Recast every line of the records below as a JSON list of strings, one string per line, leaving out any blank lines.

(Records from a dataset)

● ● ● ● ●

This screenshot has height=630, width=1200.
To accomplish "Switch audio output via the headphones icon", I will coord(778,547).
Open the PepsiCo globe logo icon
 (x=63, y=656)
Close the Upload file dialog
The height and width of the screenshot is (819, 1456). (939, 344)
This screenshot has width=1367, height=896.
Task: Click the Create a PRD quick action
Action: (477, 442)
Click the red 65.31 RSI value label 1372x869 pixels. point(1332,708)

● ● ● ● ●

Result for this exercise:
[
  "This screenshot has height=630, width=1200.",
  "To accomplish \"Switch audio output via the headphones icon\", I will coord(778,547).",
  "Open the PepsiCo globe logo icon",
  " (x=63, y=656)",
  "Close the Upload file dialog",
  "The height and width of the screenshot is (819, 1456). (939, 344)",
  "This screenshot has width=1367, height=896.",
  "Task: Click the Create a PRD quick action",
  "Action: (477, 442)",
  "Click the red 65.31 RSI value label 1372x869 pixels. point(1332,708)"
]